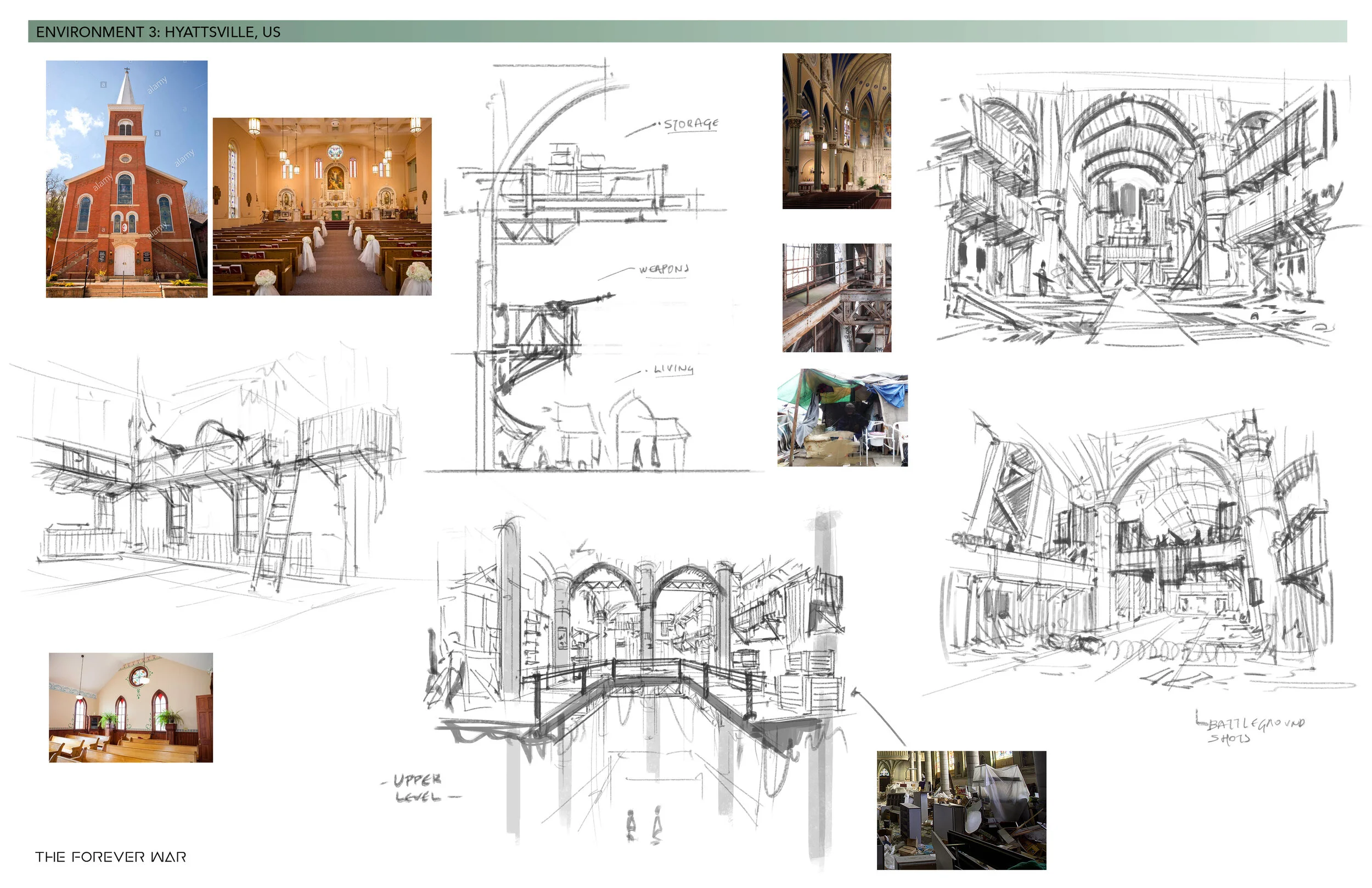
Task: Click the ransacked cathedral debris photo
Action: pos(961,810)
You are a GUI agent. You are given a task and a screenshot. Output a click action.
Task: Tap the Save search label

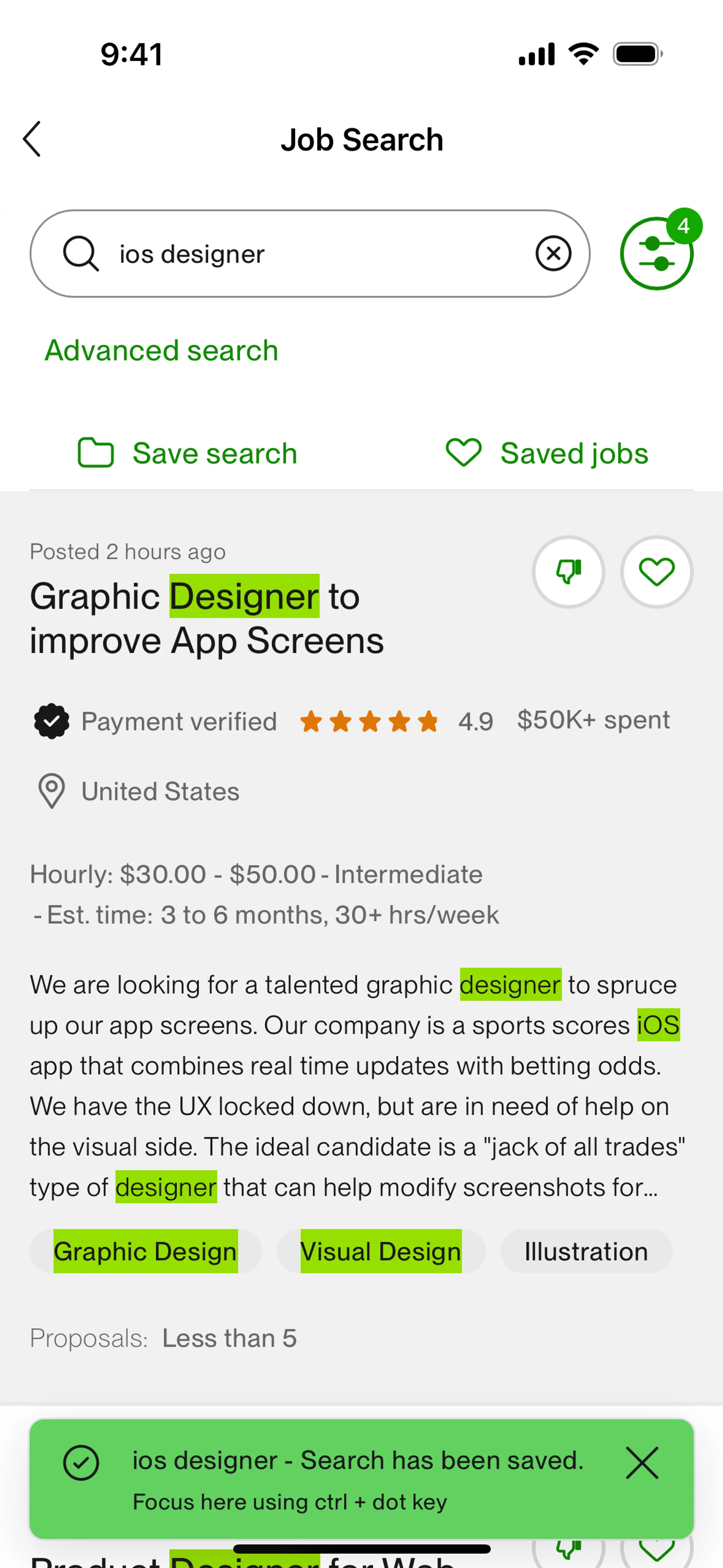214,454
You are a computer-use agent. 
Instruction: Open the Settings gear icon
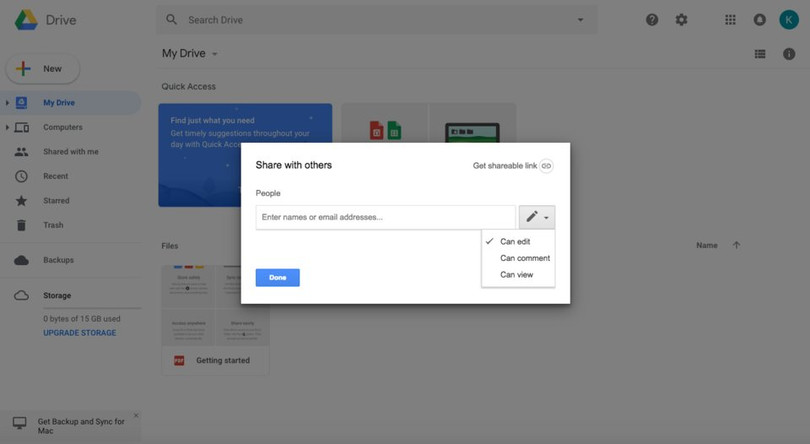click(x=682, y=20)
──────────────────────────────
**LATIHAN:**
Salin ulang seluruh baris di atas tanpa mengubah sedikit pun isinya. Jangan sertakan gambar dalam jawaban.

**HASIL LATIHAN:**
Task: Click the ransacked cathedral debris photo
Action: pos(961,810)
You are a GUI agent. You are given a task and a screenshot. Output a click action.
Task: Tap the Save search label

214,454
You are a computer-use agent. 
Instruction: Open the Settings gear icon
click(x=682, y=20)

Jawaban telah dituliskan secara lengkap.